Noël : sacrement de l’amour incarné
En écrivant, je cherche à faire venir dans la lumière des mots, ce qui depuis toujours est présent en moi. Ce qui est le plus précieux, ce n’est pas quelque chose sur moi, quelque chose qui parle de moi, de mon histoire, mais quelque chose qui irradie de la profondeur de mon être. J’écris cela dans l’aube du matin encore noir : ne pas m’éloigner de la lumière dans laquelle le monde nait, à chaque instant. L’écriture poétique introduit une fêlure dans l’écorce du monde par où la lumière du premier jour nous enveloppe de l’intérieur et irradie vers l’extérieur. Alors, un feu s’allume que rien ne peut plus éteindre. C’est Noël, le sacrement de l’amour incarné.
Présence
Traditionnellement, Noël est la fête du solstice d’hiver, le passage vers la croissance des jours, l’espérance qui s’éveille dans le coeur humain. Noël n’est pas un triomphe, mais une confiance discrète dans l’incertain, planté dans le sol de la vulnérabilité humaine. Joyeux Noël du fond du coeur !

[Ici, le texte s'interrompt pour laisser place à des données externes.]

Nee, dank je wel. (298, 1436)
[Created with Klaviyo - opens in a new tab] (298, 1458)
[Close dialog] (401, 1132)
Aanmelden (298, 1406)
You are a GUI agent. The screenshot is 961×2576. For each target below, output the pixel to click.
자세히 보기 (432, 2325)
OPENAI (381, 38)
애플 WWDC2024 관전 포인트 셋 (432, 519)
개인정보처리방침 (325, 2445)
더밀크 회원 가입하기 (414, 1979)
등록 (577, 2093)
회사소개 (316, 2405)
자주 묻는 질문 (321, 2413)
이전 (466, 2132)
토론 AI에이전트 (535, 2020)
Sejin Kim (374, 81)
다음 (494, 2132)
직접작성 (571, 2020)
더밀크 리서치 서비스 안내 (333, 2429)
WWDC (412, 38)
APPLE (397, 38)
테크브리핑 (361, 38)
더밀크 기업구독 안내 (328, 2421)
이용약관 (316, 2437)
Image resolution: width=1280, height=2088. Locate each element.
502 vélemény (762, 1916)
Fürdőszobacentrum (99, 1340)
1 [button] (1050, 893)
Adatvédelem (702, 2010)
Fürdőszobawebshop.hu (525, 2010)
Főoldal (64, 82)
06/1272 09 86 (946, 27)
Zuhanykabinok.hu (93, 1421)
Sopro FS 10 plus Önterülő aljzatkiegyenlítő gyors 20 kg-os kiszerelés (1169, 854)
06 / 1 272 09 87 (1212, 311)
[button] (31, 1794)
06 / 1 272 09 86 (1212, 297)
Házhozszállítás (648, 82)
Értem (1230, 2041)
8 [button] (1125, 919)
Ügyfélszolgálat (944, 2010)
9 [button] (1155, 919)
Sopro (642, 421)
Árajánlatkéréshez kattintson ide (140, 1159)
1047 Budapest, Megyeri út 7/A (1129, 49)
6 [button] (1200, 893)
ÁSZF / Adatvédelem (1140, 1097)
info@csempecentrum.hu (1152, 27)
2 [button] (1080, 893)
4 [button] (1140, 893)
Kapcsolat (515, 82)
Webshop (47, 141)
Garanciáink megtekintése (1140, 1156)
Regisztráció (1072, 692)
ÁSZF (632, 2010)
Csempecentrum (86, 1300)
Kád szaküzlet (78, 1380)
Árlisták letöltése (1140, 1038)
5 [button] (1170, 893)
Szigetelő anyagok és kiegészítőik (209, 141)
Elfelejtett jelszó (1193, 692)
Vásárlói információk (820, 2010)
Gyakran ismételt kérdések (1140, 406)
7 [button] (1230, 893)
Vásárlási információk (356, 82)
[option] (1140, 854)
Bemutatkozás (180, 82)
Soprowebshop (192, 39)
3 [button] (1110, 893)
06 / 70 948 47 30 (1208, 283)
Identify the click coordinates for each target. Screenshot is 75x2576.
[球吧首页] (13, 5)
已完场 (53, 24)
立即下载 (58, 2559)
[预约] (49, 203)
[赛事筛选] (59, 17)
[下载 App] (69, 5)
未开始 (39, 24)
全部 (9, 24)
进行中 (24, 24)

Tableau aquarelle et numérique.
Peut-on arrêter le temps ?
Prendre le temps. Arrêter le temps. Peut-on arrêter le temps ? Il y a une dimension de la conscience qui n’est pas captive du temps, du devenir. Cette dimension ne peut être saisie, maitrisée. Elle n’a pas d’existence, comme en ont les choses. Elle n’apparait pas et ne disparait pas. Ce n’est pas non plus une immobilité, au sens de quelque chose de fixe. Ce qui est encore quelque chose. Il est très difficile de sortir des catégories de substances et de processus. Parce que la sortie n’est pas quelque part et ne mène nulle part. Appelons cela Silence, Royaume de Dieu, sainteté, éthique ou simplement présence.
Le sens de Noël
La divinité s’incarne dans la vulnérabilité humaine, c’est à nous d’en prendre soin ; et lorsque nous en prenons soin, nous prenons soin de nous-mêmes. Je vis noël ainsi : Dieu qui vient se révéler dans la vulnérabilité, comme une présence à prendre soin. Dieu a besoin de nous. C’est le sens que j’aime donner à noël : Dieu est présent en nous, et sa présence doit être protégée ; car c’est en elle que nous avons la vie.